16. Professor Eugen Hultzsch, aged 69, an Orientalist, was epigraphist to the Government of India from 1886 to 1903. He had been a pupil of Aufrecht, the famous Sanskrit scholar, and from 1882 to 1886 was assistant professor of Sanskrit at Vienna. During his years of service under the Government of India he edited the "Epigraphia Indica." His chief work, however, was an edition of the "Edicts of Asoka,” which is accepted as the standard work on the subject. In 1903 he retired from the Indian service and accepted the Chair of Sanskrit at Halle.

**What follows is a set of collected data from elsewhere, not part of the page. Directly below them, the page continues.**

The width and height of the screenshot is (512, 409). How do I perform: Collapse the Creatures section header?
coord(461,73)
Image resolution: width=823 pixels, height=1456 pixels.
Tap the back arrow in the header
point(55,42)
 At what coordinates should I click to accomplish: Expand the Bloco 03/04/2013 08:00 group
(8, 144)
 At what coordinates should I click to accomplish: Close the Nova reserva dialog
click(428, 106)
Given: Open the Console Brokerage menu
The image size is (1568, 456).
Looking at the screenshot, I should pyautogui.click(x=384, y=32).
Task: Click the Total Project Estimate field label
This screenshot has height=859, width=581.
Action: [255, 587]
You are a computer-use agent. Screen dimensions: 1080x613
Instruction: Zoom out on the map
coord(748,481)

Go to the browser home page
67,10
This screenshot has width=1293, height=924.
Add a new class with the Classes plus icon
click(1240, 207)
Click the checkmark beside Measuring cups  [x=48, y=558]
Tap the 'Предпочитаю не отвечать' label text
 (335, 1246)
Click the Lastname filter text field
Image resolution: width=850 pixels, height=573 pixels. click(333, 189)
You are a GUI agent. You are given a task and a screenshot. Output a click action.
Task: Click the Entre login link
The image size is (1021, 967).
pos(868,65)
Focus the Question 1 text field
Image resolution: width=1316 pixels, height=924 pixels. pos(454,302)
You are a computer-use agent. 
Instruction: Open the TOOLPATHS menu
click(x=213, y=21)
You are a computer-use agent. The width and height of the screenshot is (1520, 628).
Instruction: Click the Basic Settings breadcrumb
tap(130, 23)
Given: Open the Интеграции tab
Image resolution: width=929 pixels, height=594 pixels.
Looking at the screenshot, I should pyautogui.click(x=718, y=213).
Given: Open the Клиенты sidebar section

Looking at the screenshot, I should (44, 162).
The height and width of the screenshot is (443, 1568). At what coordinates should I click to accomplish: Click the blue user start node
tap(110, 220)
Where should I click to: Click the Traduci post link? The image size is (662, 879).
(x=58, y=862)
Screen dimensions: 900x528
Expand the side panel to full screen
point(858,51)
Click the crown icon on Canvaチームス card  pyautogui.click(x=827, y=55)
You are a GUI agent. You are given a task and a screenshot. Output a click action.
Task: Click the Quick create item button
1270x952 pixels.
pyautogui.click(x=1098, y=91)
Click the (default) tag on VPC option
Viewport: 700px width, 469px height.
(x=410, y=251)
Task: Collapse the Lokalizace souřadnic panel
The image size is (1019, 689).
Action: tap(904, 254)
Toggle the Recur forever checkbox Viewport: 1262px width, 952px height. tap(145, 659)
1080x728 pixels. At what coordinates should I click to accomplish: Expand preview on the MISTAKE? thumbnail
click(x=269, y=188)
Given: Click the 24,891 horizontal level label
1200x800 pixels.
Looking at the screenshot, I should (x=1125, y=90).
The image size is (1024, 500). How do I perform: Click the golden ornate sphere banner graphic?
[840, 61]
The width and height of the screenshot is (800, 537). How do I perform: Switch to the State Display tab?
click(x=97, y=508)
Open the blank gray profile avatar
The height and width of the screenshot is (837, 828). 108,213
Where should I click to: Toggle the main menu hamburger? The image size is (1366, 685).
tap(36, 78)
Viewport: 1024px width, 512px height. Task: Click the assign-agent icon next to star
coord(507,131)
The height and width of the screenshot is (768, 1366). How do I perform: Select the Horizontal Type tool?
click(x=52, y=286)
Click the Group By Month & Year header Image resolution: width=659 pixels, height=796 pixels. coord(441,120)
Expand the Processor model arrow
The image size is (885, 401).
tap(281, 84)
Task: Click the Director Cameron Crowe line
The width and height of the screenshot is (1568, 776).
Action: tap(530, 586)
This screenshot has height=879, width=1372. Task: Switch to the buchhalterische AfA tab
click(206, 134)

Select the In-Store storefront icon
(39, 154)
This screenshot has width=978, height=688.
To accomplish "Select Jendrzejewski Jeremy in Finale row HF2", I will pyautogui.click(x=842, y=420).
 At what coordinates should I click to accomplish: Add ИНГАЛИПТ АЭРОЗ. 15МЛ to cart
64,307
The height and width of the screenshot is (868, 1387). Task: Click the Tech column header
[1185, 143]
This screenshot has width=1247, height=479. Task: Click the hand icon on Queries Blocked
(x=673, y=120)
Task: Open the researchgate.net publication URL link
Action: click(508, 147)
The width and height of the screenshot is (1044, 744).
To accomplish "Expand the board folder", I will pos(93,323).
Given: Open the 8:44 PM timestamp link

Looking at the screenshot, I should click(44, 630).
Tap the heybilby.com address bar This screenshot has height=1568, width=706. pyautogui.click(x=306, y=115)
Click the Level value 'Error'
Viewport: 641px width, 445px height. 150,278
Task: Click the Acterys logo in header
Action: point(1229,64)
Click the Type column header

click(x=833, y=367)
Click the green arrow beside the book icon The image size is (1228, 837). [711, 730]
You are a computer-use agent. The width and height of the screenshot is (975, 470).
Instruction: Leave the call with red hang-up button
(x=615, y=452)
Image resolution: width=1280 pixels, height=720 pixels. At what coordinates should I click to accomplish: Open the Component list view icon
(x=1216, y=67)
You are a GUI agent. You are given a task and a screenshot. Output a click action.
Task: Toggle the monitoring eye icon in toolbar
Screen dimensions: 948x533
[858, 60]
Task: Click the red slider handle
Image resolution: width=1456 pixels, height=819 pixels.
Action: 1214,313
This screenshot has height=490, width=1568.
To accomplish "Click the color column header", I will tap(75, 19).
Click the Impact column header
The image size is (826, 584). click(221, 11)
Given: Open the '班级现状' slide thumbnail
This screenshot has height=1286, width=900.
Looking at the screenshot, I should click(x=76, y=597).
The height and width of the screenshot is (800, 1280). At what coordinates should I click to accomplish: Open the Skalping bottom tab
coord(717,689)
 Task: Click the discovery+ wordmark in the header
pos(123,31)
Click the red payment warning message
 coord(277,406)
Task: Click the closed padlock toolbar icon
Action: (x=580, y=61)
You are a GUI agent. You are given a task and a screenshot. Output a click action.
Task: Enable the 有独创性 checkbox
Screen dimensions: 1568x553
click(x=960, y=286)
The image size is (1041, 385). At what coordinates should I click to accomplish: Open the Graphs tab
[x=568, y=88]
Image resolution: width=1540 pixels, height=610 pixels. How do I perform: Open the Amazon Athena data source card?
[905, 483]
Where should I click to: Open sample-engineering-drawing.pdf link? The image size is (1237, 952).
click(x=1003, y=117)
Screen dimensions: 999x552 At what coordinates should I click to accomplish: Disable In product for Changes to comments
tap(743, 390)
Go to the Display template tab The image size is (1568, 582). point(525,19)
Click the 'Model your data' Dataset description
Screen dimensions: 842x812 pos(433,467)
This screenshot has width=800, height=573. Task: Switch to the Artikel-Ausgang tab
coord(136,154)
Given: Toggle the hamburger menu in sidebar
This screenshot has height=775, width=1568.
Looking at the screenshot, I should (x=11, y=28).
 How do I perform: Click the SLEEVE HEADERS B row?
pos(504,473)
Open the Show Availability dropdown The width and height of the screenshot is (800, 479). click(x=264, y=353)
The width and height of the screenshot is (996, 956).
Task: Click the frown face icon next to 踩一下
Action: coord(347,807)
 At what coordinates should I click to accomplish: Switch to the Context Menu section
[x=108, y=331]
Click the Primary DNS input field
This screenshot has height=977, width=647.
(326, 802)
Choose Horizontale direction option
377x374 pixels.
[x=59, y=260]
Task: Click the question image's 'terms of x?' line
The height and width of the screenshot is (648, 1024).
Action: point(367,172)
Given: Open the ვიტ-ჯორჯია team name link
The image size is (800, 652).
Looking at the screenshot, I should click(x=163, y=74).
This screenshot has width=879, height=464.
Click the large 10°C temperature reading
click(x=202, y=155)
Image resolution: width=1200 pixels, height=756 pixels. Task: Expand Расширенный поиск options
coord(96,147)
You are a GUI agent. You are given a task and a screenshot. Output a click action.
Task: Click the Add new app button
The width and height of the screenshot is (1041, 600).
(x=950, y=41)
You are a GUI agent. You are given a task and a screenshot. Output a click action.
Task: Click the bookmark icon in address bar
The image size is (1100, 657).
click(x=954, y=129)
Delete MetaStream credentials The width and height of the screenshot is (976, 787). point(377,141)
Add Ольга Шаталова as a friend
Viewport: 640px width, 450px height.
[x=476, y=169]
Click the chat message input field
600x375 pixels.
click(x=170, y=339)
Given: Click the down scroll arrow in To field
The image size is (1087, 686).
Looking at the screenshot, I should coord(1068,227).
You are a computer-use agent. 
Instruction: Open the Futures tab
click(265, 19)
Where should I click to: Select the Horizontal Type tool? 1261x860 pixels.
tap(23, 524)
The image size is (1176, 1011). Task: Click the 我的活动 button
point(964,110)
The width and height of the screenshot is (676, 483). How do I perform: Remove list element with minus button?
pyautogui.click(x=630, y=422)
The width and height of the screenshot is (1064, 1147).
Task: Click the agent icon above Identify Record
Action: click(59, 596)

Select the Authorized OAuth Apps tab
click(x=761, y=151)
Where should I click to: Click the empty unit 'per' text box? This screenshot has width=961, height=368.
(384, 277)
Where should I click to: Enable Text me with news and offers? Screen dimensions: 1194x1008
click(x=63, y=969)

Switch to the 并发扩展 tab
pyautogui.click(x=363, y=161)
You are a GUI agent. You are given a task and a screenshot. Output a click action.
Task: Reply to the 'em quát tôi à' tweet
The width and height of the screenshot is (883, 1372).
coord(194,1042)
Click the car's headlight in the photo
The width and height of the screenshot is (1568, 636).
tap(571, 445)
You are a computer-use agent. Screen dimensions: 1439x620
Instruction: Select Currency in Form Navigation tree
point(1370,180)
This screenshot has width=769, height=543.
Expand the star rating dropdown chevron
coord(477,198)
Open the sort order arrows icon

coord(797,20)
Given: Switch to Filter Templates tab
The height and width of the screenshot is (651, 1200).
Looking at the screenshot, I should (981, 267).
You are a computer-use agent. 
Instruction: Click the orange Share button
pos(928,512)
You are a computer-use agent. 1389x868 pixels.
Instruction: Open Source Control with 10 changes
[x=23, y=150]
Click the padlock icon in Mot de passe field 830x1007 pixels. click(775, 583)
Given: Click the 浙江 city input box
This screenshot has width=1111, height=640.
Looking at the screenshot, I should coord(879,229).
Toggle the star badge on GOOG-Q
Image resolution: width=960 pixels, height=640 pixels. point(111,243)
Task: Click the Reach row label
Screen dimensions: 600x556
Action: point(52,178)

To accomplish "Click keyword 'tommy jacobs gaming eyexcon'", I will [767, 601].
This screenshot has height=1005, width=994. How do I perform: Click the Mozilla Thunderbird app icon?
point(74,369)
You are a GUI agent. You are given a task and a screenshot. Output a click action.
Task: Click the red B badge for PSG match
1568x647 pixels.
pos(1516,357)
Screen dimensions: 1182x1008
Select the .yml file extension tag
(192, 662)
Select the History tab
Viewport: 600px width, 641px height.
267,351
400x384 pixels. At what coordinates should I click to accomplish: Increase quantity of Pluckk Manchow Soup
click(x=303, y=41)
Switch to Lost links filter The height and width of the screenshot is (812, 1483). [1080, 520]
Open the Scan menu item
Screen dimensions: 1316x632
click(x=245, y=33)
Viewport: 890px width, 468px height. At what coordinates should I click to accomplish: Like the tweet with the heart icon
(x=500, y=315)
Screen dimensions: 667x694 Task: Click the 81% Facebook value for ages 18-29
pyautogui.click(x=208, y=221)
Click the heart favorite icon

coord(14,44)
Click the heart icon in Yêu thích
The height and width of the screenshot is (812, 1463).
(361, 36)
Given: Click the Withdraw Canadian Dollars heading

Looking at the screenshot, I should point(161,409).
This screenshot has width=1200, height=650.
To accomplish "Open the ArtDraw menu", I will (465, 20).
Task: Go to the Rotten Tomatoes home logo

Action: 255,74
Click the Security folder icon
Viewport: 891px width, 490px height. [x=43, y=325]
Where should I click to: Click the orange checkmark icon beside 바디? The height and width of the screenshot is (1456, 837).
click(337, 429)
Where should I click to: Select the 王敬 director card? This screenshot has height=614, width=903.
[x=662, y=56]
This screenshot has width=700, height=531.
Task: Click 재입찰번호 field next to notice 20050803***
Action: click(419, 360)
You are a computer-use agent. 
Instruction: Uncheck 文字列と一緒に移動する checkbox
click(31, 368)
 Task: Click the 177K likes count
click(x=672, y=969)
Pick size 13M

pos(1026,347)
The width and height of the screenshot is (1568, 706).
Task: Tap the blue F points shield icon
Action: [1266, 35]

17. Lord Bearsted (Marcus Samuel, First Viscount), aged 73, was the founder and chairman of the Shell Transport and Trading Company, Ltd. As Marcus Samuel he formed early business connexions with Japan, and started as a small shipper of oil from Russia to the Far East. Requiring capital for development, he applied to the Rothschilds, and in 1897, with the co-operation of Messrs. Lane & Macandrew, a combination of various concerns was formed under the style of the Shell Transport and Trading Company, Ltd. In 1907 an amalgamation between this concern and its competitor in Java and Borneo, the Royal Dutch Petroleum Company, took place. In 1891 Marcus Samuel was elected alderman for the City; in 1894 Sheriff, and in 1902-3 he was Lord Mayor. In 1921 he was created a baron, and in 1925 a viscount. Throughout his life he was interested in the affairs not only of the City of London, but also of the AngloJewish community. In 1881 he married Fanny Elizabeth Benjamin, who died only a few hours before her husband. They were survived by one son and two daughters.